Escalating blockades at the Canada-U.S. border are weakening one of the most fragile links in the vital North American supply chain — a link that has nothing to do with transport trucks, highways or bridges.
Rather, it’s the mood in the United States, particularly when it comes to issues like globalization, international trade and making things in America, that may pose the biggest danger over the long term.
Michigan Rep. Elissa Slotkin complained on Feb. 9 about a General Motors plant outside Lansing that’s being starved of parts from Canada by the ongoing closure of the border crossing between Detroit and Windsor, Ont.
Her politically charged solution is the sort of thing that keeps Canadians up at night.
“It doesn’t matter if it’s an adversary or an ally — we can’t be this reliant on parts coming from foreign countries,” Slotkin tweeted.
“The one thing that couldn’t be more clear is that we have to bring American manufacturing back home to states like Michigan. If we don’t, it’s American workers like the folks at Delta Township who are left holding the bag.”

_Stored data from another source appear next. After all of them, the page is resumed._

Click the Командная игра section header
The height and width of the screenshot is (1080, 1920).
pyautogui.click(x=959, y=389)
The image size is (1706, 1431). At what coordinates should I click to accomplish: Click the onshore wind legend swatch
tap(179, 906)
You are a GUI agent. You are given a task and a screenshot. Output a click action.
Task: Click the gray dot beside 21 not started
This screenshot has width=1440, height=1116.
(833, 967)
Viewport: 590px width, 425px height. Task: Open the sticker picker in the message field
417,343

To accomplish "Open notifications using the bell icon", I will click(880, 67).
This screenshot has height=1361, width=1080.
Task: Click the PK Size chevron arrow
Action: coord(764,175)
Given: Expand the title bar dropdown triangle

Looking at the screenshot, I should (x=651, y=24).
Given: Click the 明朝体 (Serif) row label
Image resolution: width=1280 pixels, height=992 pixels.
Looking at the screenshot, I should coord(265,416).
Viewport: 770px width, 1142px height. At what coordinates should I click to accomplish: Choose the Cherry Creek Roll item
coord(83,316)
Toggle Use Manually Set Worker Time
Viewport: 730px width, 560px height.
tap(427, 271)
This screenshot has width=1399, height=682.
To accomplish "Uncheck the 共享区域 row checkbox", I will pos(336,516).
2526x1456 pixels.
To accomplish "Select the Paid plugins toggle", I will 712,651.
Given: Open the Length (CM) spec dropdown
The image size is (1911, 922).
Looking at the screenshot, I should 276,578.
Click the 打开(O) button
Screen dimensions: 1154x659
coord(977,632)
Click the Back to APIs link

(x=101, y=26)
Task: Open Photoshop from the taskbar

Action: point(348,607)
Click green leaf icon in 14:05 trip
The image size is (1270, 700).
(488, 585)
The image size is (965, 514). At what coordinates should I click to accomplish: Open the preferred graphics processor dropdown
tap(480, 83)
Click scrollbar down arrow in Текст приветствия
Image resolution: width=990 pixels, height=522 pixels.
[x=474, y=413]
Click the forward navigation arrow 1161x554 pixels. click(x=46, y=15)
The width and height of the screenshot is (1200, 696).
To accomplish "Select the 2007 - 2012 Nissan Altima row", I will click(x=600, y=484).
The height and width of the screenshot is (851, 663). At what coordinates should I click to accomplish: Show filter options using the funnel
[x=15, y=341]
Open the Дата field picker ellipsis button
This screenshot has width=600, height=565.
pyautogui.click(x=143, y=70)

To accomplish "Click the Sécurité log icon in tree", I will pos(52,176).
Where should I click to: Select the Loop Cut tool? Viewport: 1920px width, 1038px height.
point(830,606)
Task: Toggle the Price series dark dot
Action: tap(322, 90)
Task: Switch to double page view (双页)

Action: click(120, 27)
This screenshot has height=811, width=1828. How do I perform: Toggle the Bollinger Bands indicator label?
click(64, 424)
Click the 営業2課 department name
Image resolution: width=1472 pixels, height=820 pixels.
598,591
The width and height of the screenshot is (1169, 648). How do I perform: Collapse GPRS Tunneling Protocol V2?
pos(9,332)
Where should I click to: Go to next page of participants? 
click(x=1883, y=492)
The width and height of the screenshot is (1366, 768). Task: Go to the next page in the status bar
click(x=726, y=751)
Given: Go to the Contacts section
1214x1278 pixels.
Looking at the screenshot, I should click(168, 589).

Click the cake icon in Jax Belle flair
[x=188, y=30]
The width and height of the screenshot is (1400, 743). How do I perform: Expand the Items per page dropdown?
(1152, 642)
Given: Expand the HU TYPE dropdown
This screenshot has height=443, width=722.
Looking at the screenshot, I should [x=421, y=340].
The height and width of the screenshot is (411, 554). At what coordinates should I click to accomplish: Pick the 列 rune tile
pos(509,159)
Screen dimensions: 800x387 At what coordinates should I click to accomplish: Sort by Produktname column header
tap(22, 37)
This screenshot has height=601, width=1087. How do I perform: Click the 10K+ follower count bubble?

It’s hardly a new sentiment: U.S. protectionism has been a fact of life, off and on, for decades. But even a year removed from Donald Trump’s turbulent turn as president, it’s very much on — thanks in large measure to Trump’s successor.
“They’ll use American parts, American iron, American steel,” President Joe Biden gushed earlier this week as he announced Australian manufacturer Tritium’s plan to build electric vehicle charging units in Tennessee.
“I made it clear from Day 1: when the federal government spends taxpayers’ dollars, we’re going to buy American: American products made in America, including American component parts.”
Canada’s not especially fussed about Biden’s specific Buy American policies when it comes to federal infrastructure projects; it has negotiated carve-outs to those rules before, most recently under Barack Obama in 2009.
But experts warn that the drumbeat of protectionist rhetoric has an effect over time, particularly at the state and local level, where Canadian suppliers and contractors potentially face a more serious threat.
The White House, growing more seized by the day with the magnitude of the crisis, is urging Ottawa to use “federal powers” to end the blockade and bracing for similar protests to materialize at Sunday’s Super Bowl in Los Angeles.
The auto-sector ties between Windsor and the U.S. are too strong, having been forged over more than a century, to be severed by a “singular event,” said Flavio Volpe, president of Canada’s Automotive Parts Manufacturers’ Association.
But the longer-term effects of a protracted border shutdown could be costly, Volpe told a news conference Thursday as stakeholders in Windsor sought a court injunction to end the protest.
“I do think If we don’t take some action here to clear the border, I think it may have some effect at least in the short to mid-term on whether new investments would favour Windsor over the other side of the bridge.”
A hearing on the injunction is scheduled for noon on Feb. 11 in Windsor.
Matt Moroun, whose family owns the Ambassador Bridge linking Windsor with Detroit, urged the federal government in Ottawa to do something to clear the blockade.
One option, he said, would be to end the requirement that’s at the heart of the protests: that truckers taking shipments across the Canada-U.S. border have to be vaccinated against COVID-19 to do so.
“The Ambassador Bridge and all international border crossings are critical to international trade. Without them, commerce and our shared economies will grind to a halt,” Moroun said in a statement.
“That is exactly what is happening right now and we are all just beginning to feel the devastating impact.”